Add some hypothesis test functions #315

mdahlin · 2025-01-02T16:24:22Z

Adds functions for

Mann-Whitney U test (per https://users.rust-lang.org/t/mann-whitney-u-test/95005)
One Way ANOVA F-test
One Sample t-test

Functions are generally based on the scipy version. I tried to align with existing formatting/setup from the fisher test, but wanted to make sure I was on the right track (in terms of structure, level of documentation, desire for this capability, etc.) before thinking about adding more tests.

YeungOnion · 2025-01-12T00:24:49Z

Sorry that I've taken a bit to reply here.

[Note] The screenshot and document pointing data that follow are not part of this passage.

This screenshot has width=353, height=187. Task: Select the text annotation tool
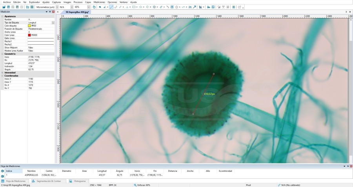(172, 7)
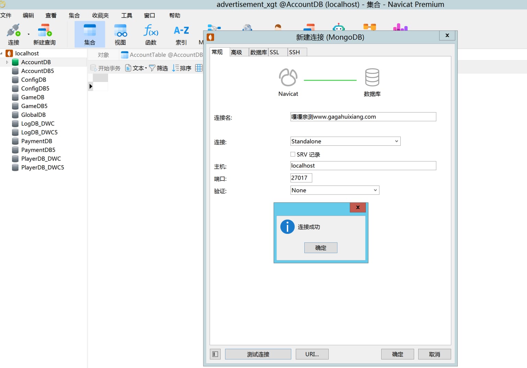Click the 测试连接 test connection button
Viewport: 527px width, 368px height.
tap(258, 354)
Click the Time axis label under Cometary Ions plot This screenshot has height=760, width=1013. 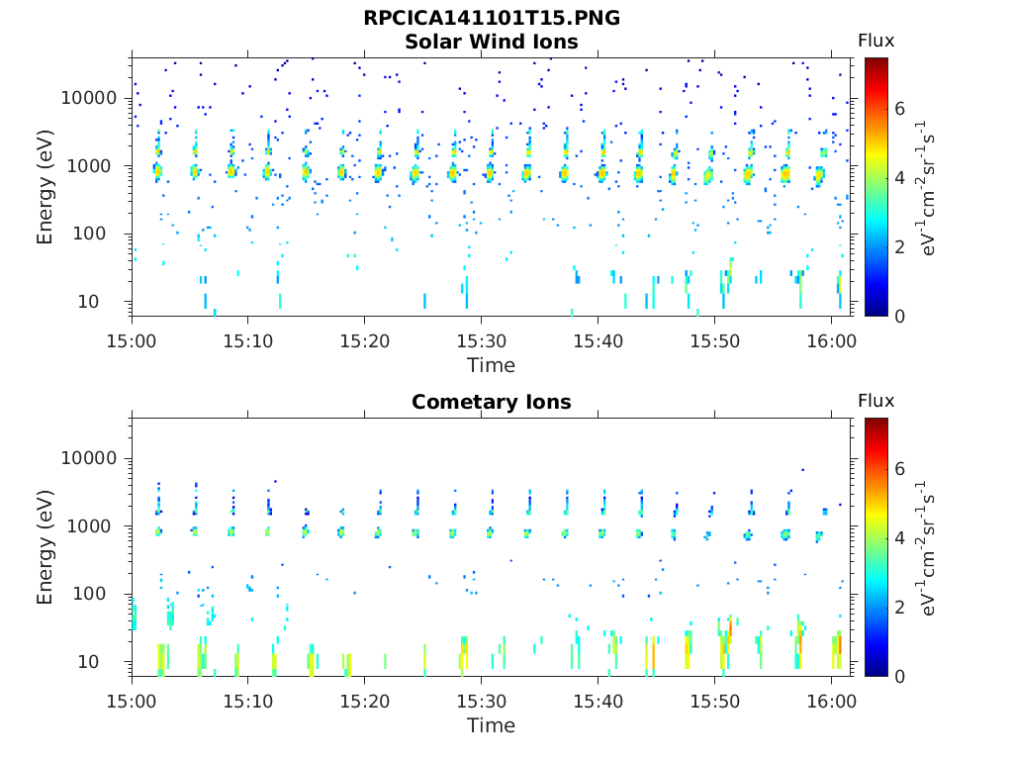point(492,725)
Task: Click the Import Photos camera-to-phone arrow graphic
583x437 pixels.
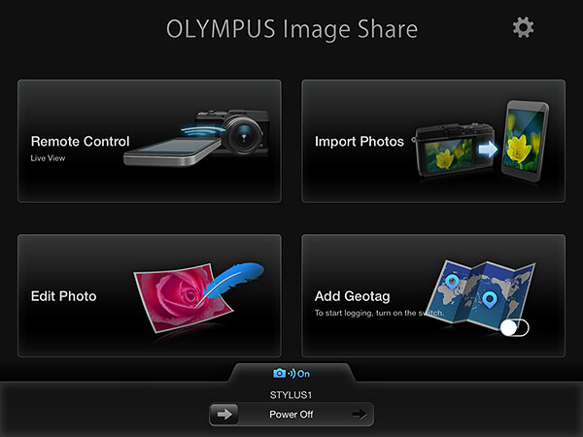Action: tap(482, 142)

So far, these are great. We have mentioned the idea of a nan policy in regards to analytical functions (as opposed to empirical functions) and I think following the scipy approach is good because of developer expectations.

We don't really have enough tests to have a sense of uniform API for tests and having the policy as an argument is useful for establishing that.

I think the direction you're going in is good and I would approve this once I look into why the nightly-dependent workflow in the CI won't compile. I'm open to you continuing on this PR or opening a dependent PR.

However, regarding license, to what degree would you say you referred to the scipy source? I don't wish to complicate the license we distribute with, nor do I want to use a license that's not typical for crates on crates.io

mdahlin · 2025-01-12T15:01:06Z

Hey thanks for the response and feedback.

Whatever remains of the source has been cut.